## Text provided
Mads Junker (born 21 April 1981) is a Danish football pundit and former footballer who played as a striker. He played seven matches for the Danish national team.

During his career, and increasingly after his retirement in 2015, Junker worked as a pundit and commentator for DR and TV 2.

Club career
Born in Copenhagen, Junker had his debut in the Danish Superliga in 2000, playing for Lyngby BK while attending High School on the side. Although attracting attention from abroad, he signed with Brøndby IF in December 2001 on a four-year contract. Due to financial difficulties in Lyngby BK he was allowed to leave on a free transfer. Junker was never a great success and was allowed to go on loan to First Division side Ølstykke FC. Junker did not fit into the 4–2–3–1 system favoured by Brøndby manager Michael Laudrup and in 2004 he was sold to FC Nordsjælland.

Nordsjælland
At FC Nordsjælland Junker got off to a flying start, scoring 11 goals in the first half of the season. During the last half, however, he only managed to score twice.

In his second season he was caught red handed cheating his team mates in a series of poker games. In total, Junker swindled his team mates out of 100.000–150.000 DKK. Junker said his desire to win had caused him to use dishonest means, and stated that the incident had taught him a lesson as well as cost a few friendships. As punishment he was replaced as vice-captain by Kim Christensen.

After the gambling incident Junker became increasingly modest, always praising team performance instead of personal ability. Whether this had an influence is unknown, but Junker finally found the stability that had been lacking. Citing the 4–4–2 system and his team as a major factor, Junker scored 15 goals in first half of the season, thus once again attracting attention from abroad.

Vitesse
During the winter break, Junker signed with Eredivisie side Vitesse for a fee of DKK 10 million as a replacement for Matthew Amoah. He made his debut against Feyenoord, but had to be substituted during the second half due to a hip injury. Junker scored his first goal in the home game against SC Heerenveen. In total, he managed 9 goals for Vitesse in the second half of the 2004–05 season.

During his first season in Vitesse, Junker was asked for advice when Vitesse looked into the possibility of signing his former team mate from Nordsjælland, Anders Due. Vitesse signed Due for a fee of DKK 10 million in July 2006.

During the beginning of his second season Junker lost his first team spot to Anduele Pryor. Junker, not happy with the situation, spoke to the media about the possibility of leaving the club. During the winter transfer window, Junker was about to sign with FC Utrecht, but Vitesse cancelled the deal on the last day of the transfer window, as the club feared playing with only three strikers for the rest of the season.

## Request 1
In the text about Mads Junker, who took over as vice-captain at FC Nordsjælland after the poker incident?
## Request 2
Continue the text about Mads Junker's football career, starting after its last sentence.

## Provided material
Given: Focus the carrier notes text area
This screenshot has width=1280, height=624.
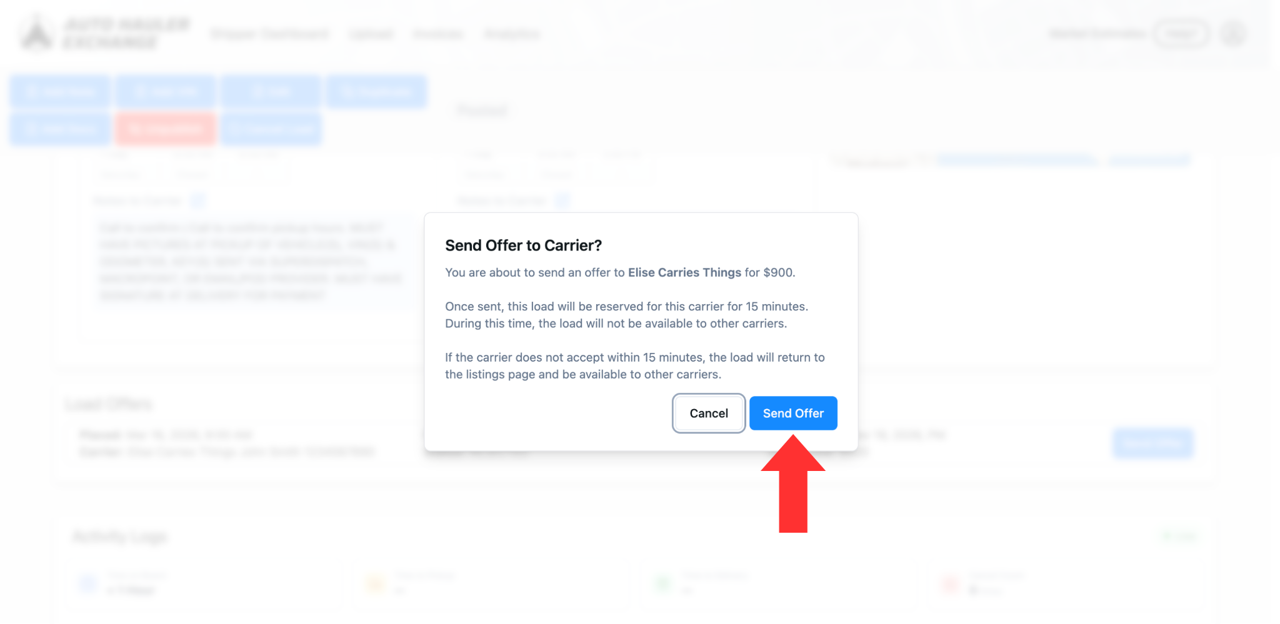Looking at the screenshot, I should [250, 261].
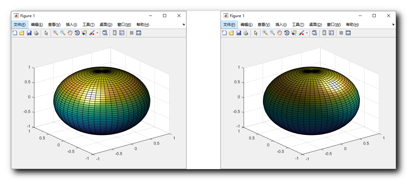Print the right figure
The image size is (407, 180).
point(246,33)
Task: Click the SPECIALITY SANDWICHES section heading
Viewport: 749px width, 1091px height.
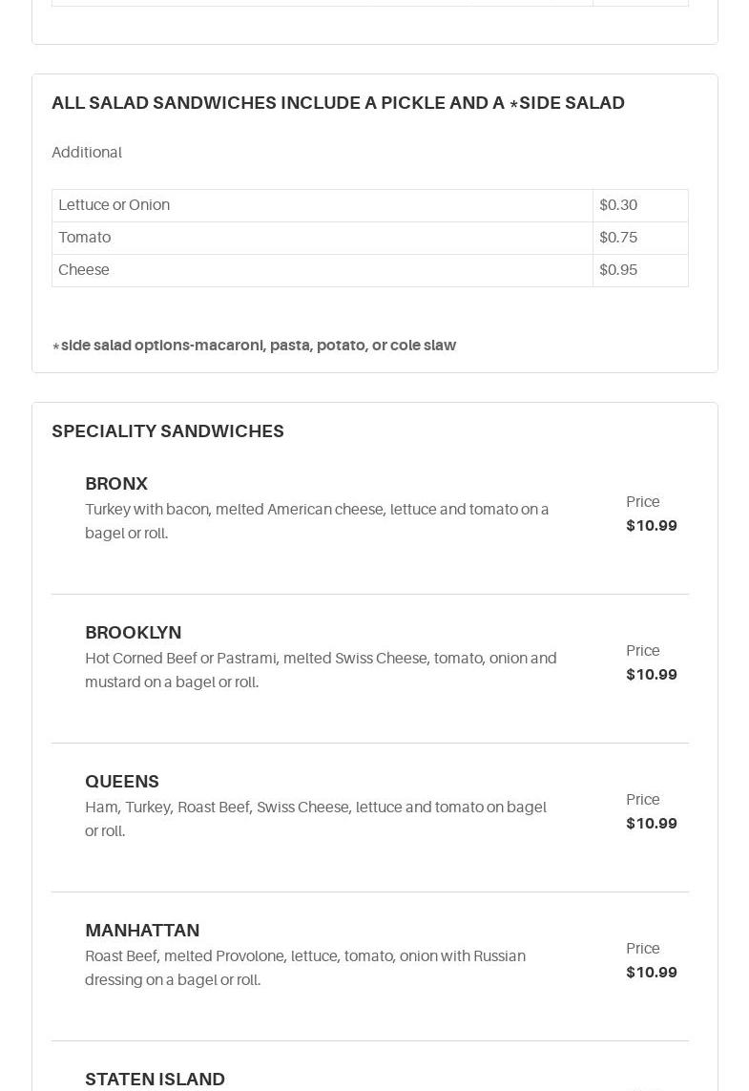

## Task answer 1
Kim Christensen

## Task answer 2
After the end of the 2006–07 season, Utrecht were reportedly still interested, but Vitesse refused to sell the player who was supposed to have a greater role in the upcoming season.

Roda JC
In July 2010, Junker signed with Roda JC. The season before, he had already played for the club on loan, in which he scored 21 league goals in 34 matches.

Mechelen
In June 2012, Junker signed with Belgian club Mechelen.

Delhi Dynamos
In July 2014, Junker signed for the Indian Super League side Delhi Dynamos FC and he wore the No. 9 jersey for the club. Junker made his first appearance in the Indian Super League for Delhi Dynamos FC on 14 October 2014 vs. FC Pune City. He scored his first goal (which was the first headed goal in Indian Super League) against Chennaiyin FC on 25 October at the Jawaharlal Nehru Stadium, New Delhi.

International career
Junker made his first appearance for the Danish national team on 16 August 2006 in the friendly against Poland, when he replaced Nicklas Bendtner in the 67' minute. Before this he had played 6 games for the U-21 team, 5 games for the U-20 team and 2 games for the U-19 team.

Media career
Junker began working as a football pundit on Danish television during his active career as a player. He became a commentator for TV 2 in 2019 for their new channel, TV 2 Sport X.

International goals
Scores and results list Denmark's goal tally first.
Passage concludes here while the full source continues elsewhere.